Sustainable manufacturing roundtable: Turning challenges into opportunities
Sustainability and energy management experts from some of the world's biggest businesses recently gathered in London for an exclusive roundtable hosted by edie and British Gas, to explore the role of the manufacturing sector in shaping the future of energy.
Given that we are on the cusp of a low-carbon manufacturing revolution, there was arguably no better time for this discussion to be had.
At a global level, we are witnessing an era of unprecedented technological change, with the Fourth Industrial Revolution being driven by rapid advances in artificial intelligence (AI), robotics and the internet of things (IoT).
But here in Britain, it appears that the only certainty is uncertainty for manufacturers large and small across the country, with industry growth hanging in the balance. The sector, which accounts for around 11% of the UK’s economic output, continues to battle a perfect storm of rising inflation pressures, increased international competition and a growing skills shortage.
And then there’s Brexit. Last year’s vote to leave the European Union has caused the value of the pound to plummet. Industry surveys have suggested that many manufacturers are now considering moving operations overseas to boost productivity or reduce costs, with China and India expected to be the main beneficiaries of the potential exodus.
So, where does all of that leave us? How can Britain’s manufacturers take the lead on energy management and efficiency when our policymakers are yet to release an overarching industrial strategy? How can energy and sustainability managers working within major manufacturing firms secure much-needed buy-in from all parts of their business to take their strategies onto the next level? And what does sustainability leadership look like as the world gears up for this next industrial revolution?
Those were some of the crucial questions that edie sought to answer during the manufacturing roundtable last month. The event, sponsored by British Gas Business, brought together 10 sustainability and energy management experts to discuss the potential solutions to some of the biggest challenges facing the sector, and to identify the energy management opportunities that will allow businesses to continue moving forward despite the turbulent backdrop.

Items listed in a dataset
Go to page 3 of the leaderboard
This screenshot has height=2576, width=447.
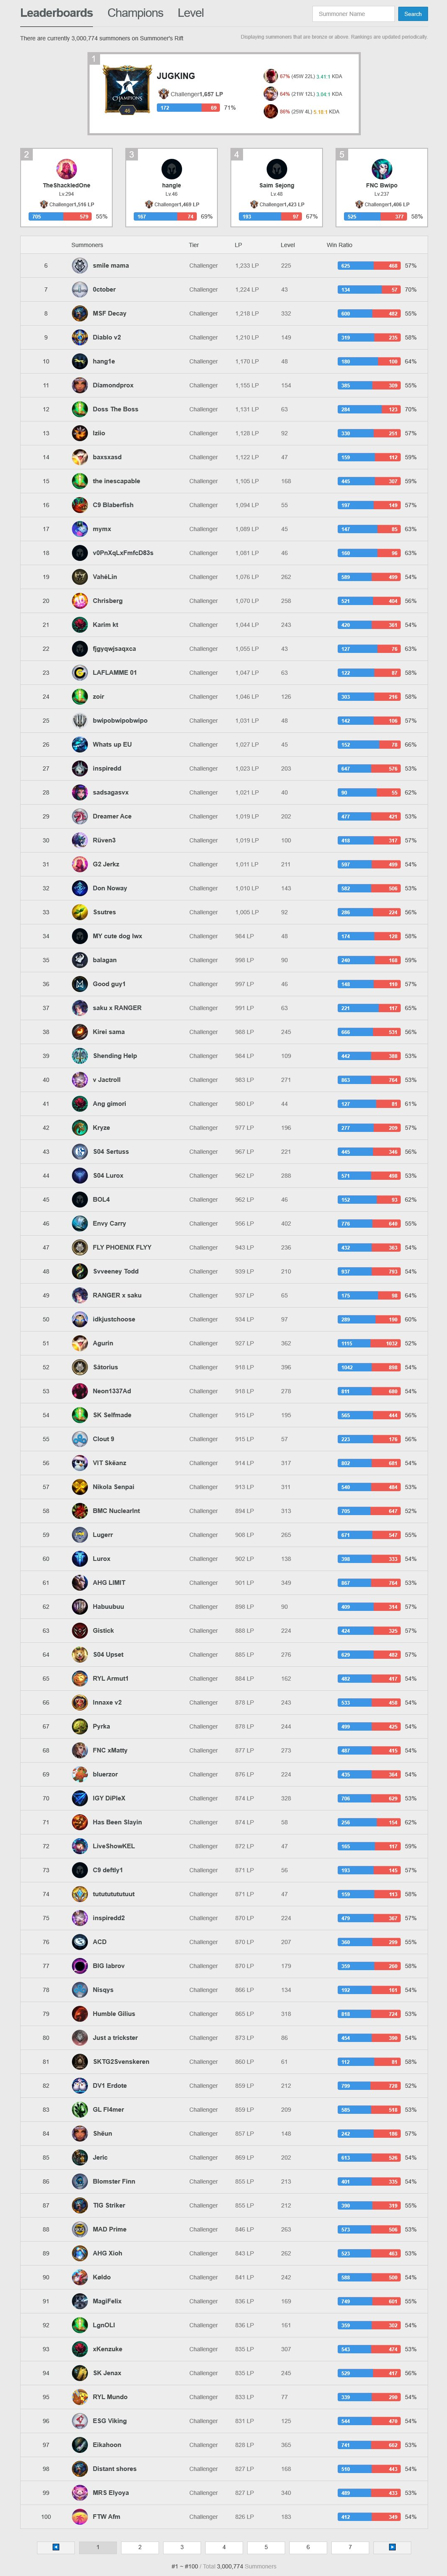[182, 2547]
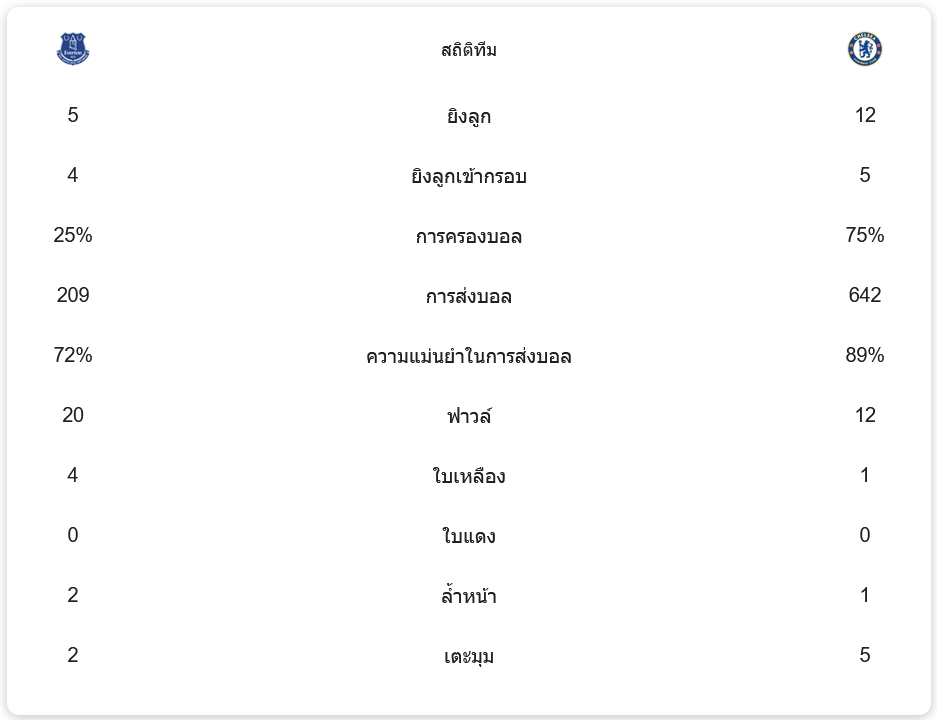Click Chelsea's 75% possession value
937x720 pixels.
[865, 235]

**Directives**
1. In the roundtable article, which advances are named as driving the Fourth Industrial Revolution?
2. According to the roundtable article, about what share of the UK's economic output comes from the manufacturing sector?
3. Reproduce the part of the roundtable article starting at "And then there’s" and ending at "next industrial revolution?".

**Task solutions**
1. Artificial intelligence (AI), robotics and the internet of things (IoT).

2. Around 11%.

3.
And then there’s Brexit. Last year’s vote to leave the European Union has caused the value of the pound to plummet. Industry surveys have suggested that many manufacturers are now considering moving operations overseas to boost productivity or reduce costs, with China and India expected to be the main beneficiaries of the potential exodus.
So, where does all of that leave us? How can Britain’s manufacturers take the lead on energy management and efficiency when our policymakers are yet to release an overarching industrial strategy? How can energy and sustainability managers working within major manufacturing firms secure much-needed buy-in from all parts of their business to take their strategies onto the next level? And what does sustainability leadership look like as the world gears up for this next industrial revolution?